= What is required =
Transcribe the portion of the carbon storage article below, starting at "The findings will" and ending at "in power stations.".

= Selected text =

━━━━━━

Solution to the carbon problem could be under the ground
Hope for the fight against climate change as study finds greenhouse gas can be buried without fear of leaking
Carbon dioxide captured from the chimneys of power stations could be safely buried underground for thousands of years without the risk of the greenhouse gas seeping into the atmosphere, a study has found.
The findings will lend weight to the idea of carbon capture and sequestration (CSS) – when carbon dioxide is trapped and then buried – which is being seriously touted as a viable way of reducing man-made emissions of carbon dioxide while still continuing to burn fossil fuels such as oil and coal in power stations.
There are two substantial problems with CCS. The first is how to trap carbon dioxide efficiently in power-station emissions and the second is how to ensure that the underground store of the gas does not leak back into the atmosphere and so exacerbate the greenhouse effect and global warming.
In seeking to answer the second question, scientists looked at natural underground reservoirs of gas. They found that carbon dioxide trapped underground had been stable for possibly millions of years because it dissolves harmlessly in subterranean stores of water which do not appear to have leaked any substantial quantities of the gas back into the atmosphere.
The researchers believe the study shows that it will be possible to inject vast amounts of carbon dioxide from power stations into deep underground reservoirs where it will dissolve in water and remain undisturbed for at least as long as it will take for mankind to completely abandon fossil fuels and generate clean, carbon-neutral electricity.

━━━━━━

= Extracted data =
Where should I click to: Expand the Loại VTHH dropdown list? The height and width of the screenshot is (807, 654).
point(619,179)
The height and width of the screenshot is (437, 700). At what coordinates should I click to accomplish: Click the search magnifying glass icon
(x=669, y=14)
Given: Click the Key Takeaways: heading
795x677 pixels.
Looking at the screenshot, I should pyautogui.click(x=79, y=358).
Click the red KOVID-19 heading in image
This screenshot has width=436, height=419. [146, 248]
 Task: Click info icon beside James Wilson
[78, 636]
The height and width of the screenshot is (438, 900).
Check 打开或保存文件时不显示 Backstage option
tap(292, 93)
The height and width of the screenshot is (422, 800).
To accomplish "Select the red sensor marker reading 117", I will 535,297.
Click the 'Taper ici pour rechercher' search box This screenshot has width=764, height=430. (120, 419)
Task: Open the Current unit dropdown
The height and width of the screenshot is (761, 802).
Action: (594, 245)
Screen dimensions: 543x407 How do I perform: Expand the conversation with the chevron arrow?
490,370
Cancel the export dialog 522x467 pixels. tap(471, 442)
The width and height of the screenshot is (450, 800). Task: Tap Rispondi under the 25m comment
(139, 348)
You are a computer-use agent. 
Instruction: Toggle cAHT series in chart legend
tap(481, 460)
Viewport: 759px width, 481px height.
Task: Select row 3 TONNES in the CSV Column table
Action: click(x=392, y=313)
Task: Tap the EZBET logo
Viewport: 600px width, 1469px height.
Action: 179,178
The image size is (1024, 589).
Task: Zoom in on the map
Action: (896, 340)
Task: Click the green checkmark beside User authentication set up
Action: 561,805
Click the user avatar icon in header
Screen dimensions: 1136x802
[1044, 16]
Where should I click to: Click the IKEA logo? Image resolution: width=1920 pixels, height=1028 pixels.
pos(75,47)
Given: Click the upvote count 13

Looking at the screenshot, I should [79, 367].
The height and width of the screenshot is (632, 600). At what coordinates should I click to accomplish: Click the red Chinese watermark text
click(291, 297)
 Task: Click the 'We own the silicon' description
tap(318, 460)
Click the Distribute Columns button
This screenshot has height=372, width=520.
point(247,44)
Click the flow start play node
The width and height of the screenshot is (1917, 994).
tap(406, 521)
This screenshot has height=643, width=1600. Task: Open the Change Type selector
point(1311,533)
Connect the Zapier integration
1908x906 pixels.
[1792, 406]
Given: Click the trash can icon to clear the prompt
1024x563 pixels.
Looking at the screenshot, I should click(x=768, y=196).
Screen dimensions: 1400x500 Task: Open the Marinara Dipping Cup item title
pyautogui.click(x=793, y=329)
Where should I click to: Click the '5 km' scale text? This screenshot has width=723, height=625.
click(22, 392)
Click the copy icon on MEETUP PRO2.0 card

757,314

━━━━━━

= Answer to the problem =
The findings will lend weight to the idea of carbon capture and sequestration (CSS) – when carbon dioxide is trapped and then buried – which is being seriously touted as a viable way of reducing man-made emissions of carbon dioxide while still continuing to burn fossil fuels such as oil and coal in power stations.